Collected data entries:
━━━━━━━━━━━━━━━━
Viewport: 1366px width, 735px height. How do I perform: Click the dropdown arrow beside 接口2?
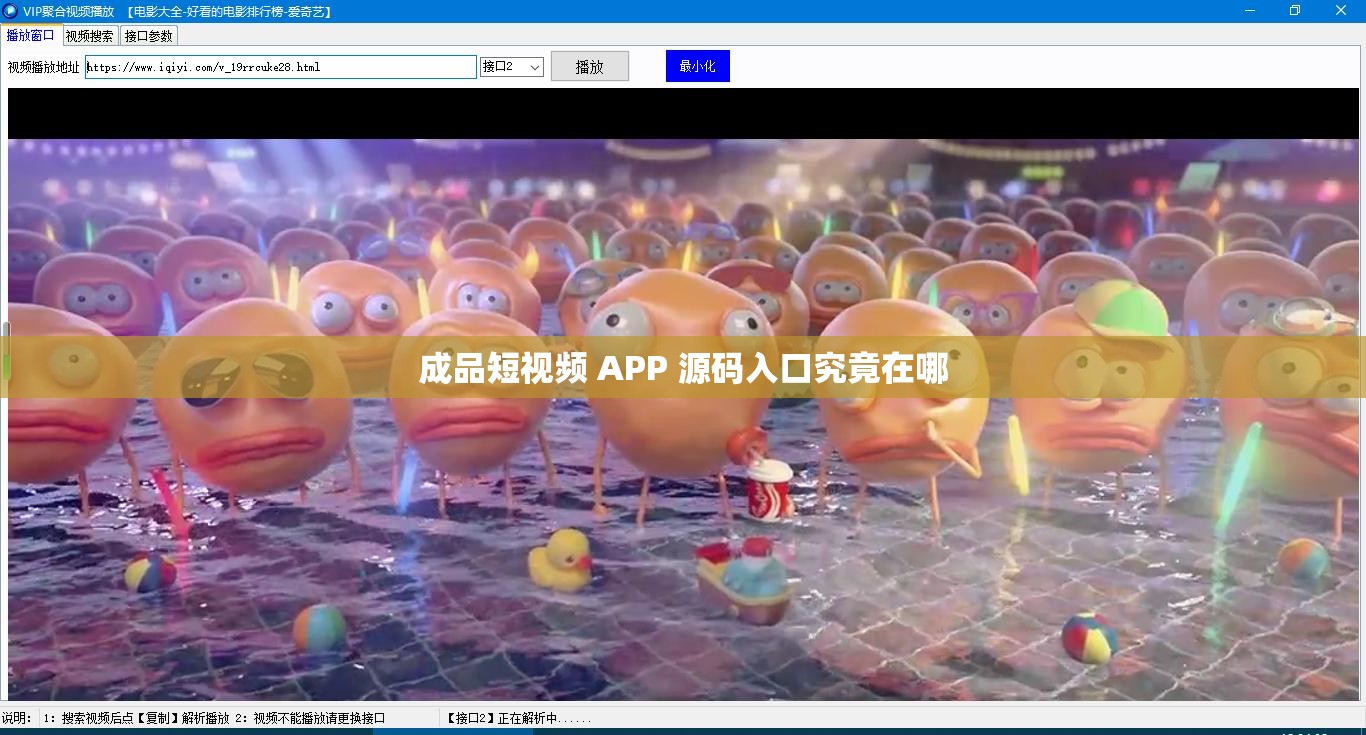[x=536, y=66]
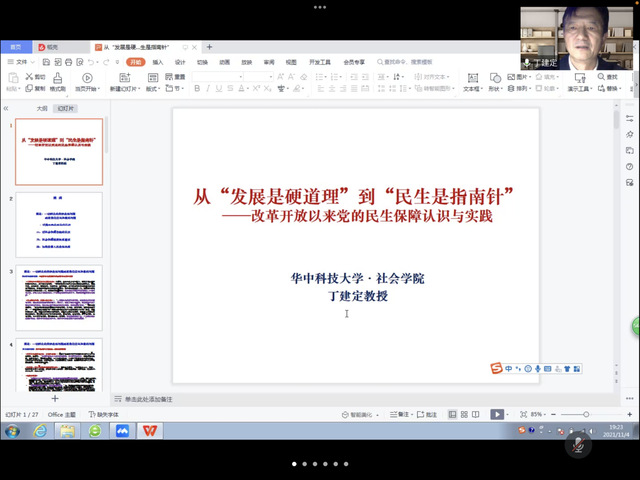Click the zoom slider in status bar

pos(585,414)
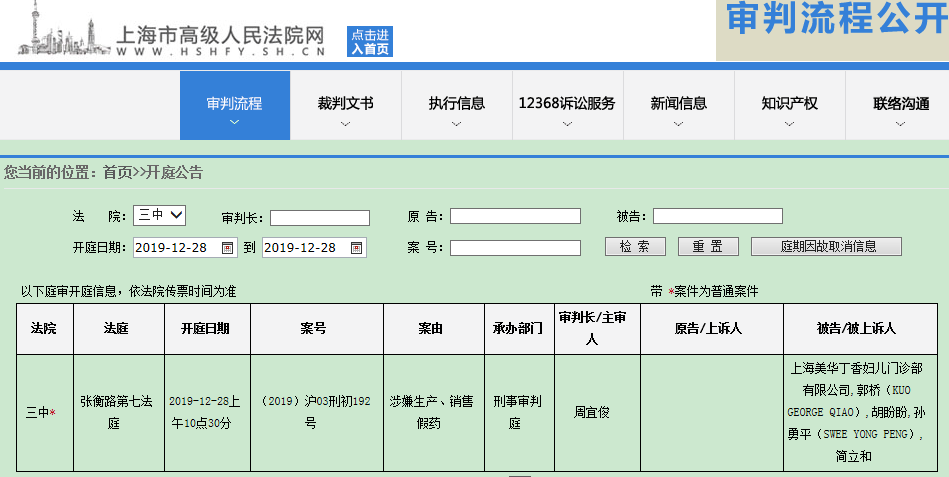Click the 重置 reset button
Screen dimensions: 949x477
click(x=708, y=246)
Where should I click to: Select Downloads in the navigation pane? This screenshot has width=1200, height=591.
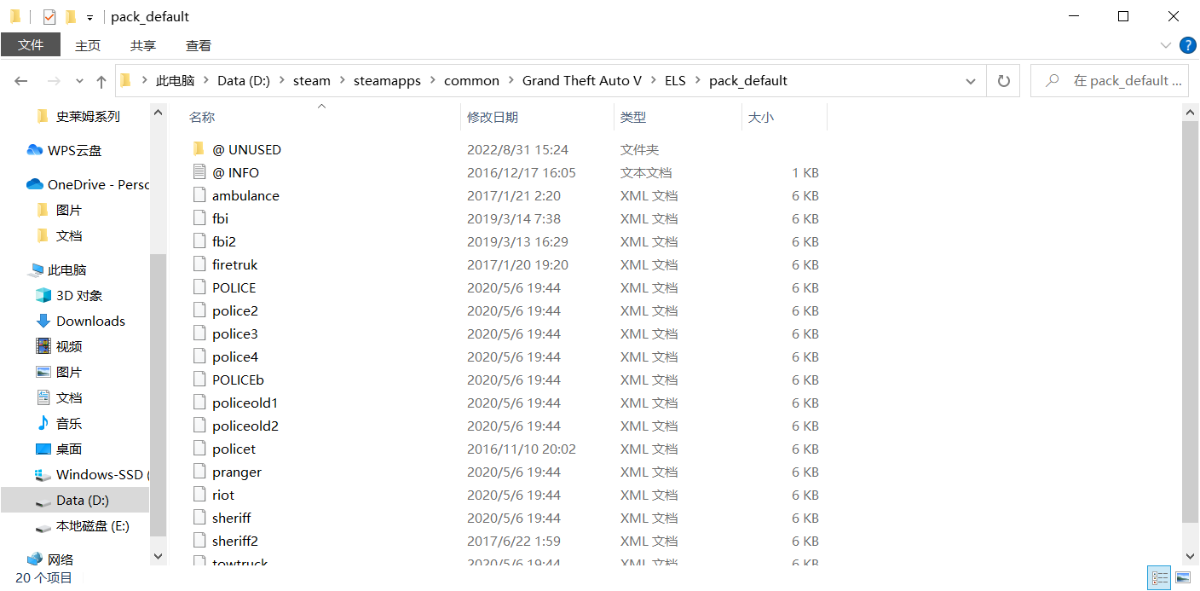90,321
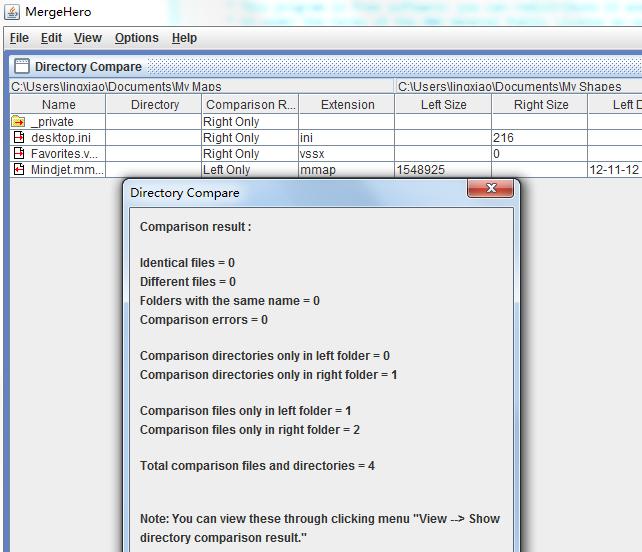642x552 pixels.
Task: Sort by the Name column header
Action: point(58,105)
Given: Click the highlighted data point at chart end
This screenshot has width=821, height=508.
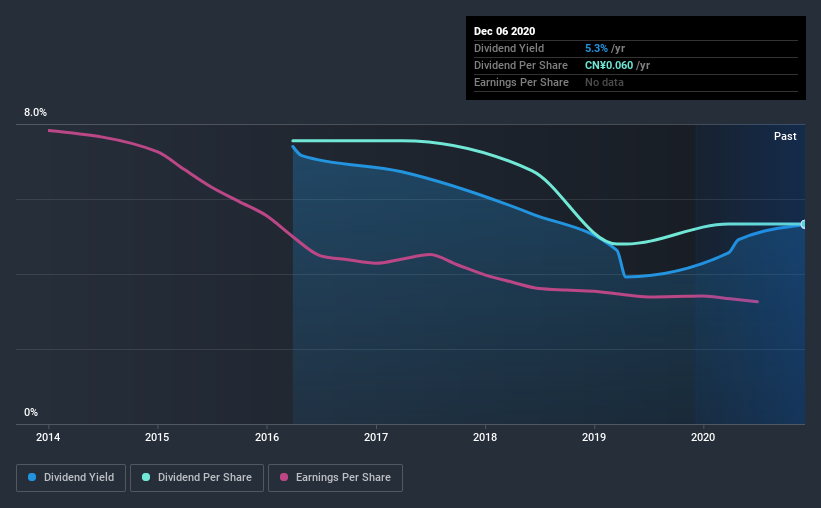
━━━━━━━━━━━━━━━━
Problem details: Without any of the pictures, set the entries down again exactly as written.

Task response:
Viewport: 1366px width, 735px height. How do I perform: Click the dropdown arrow beside 接口2?
[x=536, y=66]
Click the zoom slider in status bar

pos(585,414)
Click the 重置 reset button
Screen dimensions: 949x477
click(x=708, y=246)
Where should I click to: Select Downloads in the navigation pane? This screenshot has width=1200, height=591.
90,321
642x552 pixels.
Task: Sort by the Name column header
Action: point(58,105)
Given: Click the highlighted data point at chart end
This screenshot has width=821, height=508.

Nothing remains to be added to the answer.